**Task requirements:** Each entry is to be retyped exactly as it appears. Leave the images out.

____

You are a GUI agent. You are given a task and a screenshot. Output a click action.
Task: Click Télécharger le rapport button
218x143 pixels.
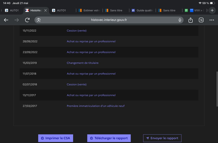pyautogui.click(x=109, y=138)
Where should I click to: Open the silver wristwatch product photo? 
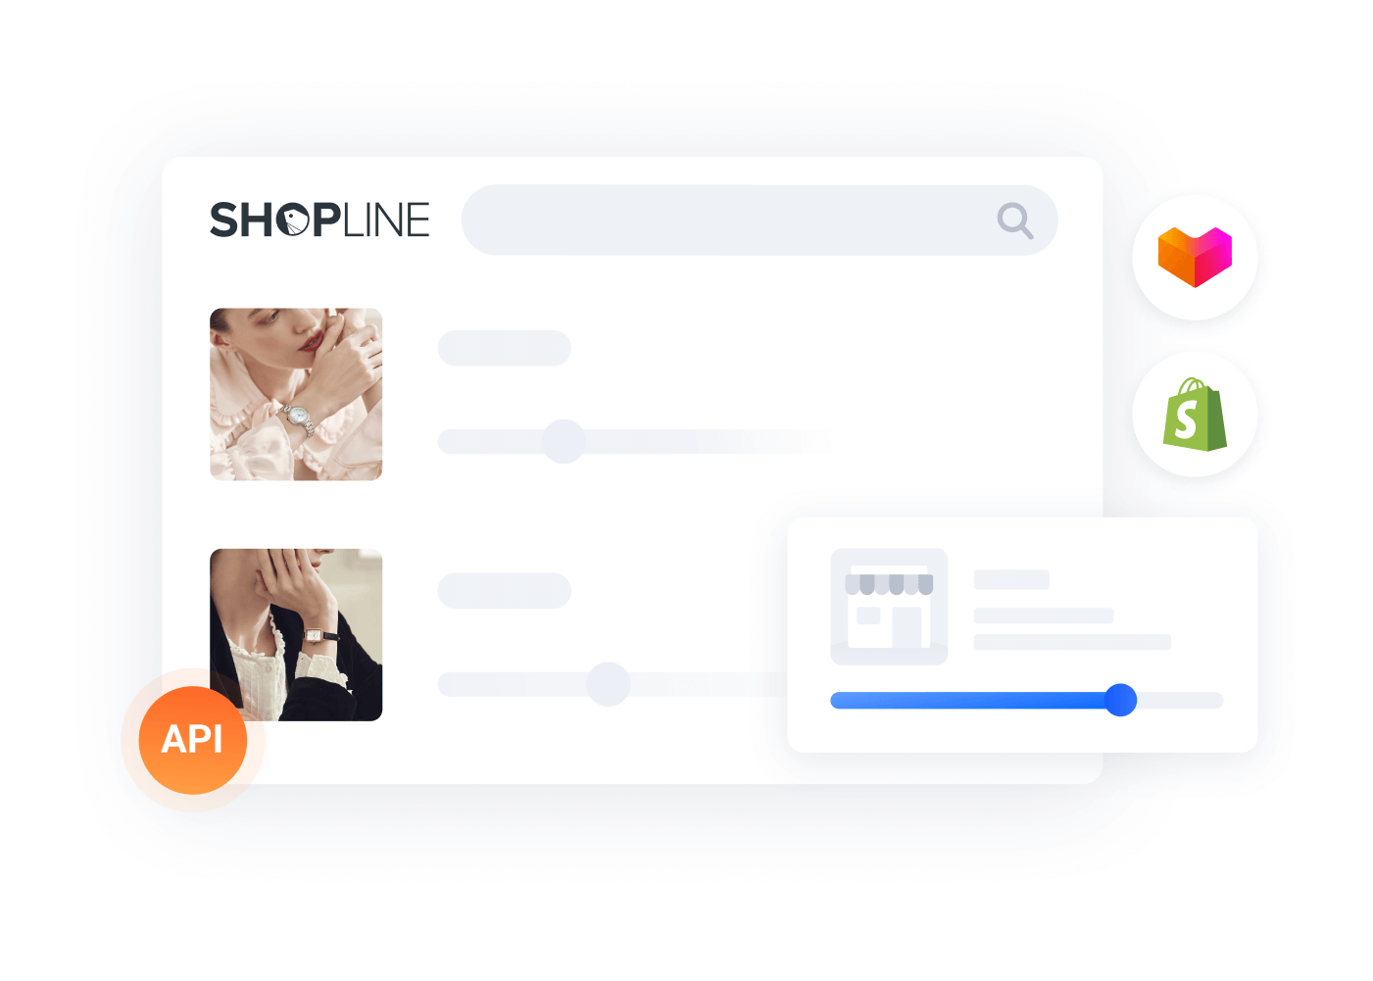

____

**Reply:**
You are a GUI agent. You are given a task and a screenshot. Output a click action.
Task: Click Télécharger le rapport button
218x143 pixels.
pyautogui.click(x=109, y=138)
Where should I click to: Open the silver wristwatch product photo? 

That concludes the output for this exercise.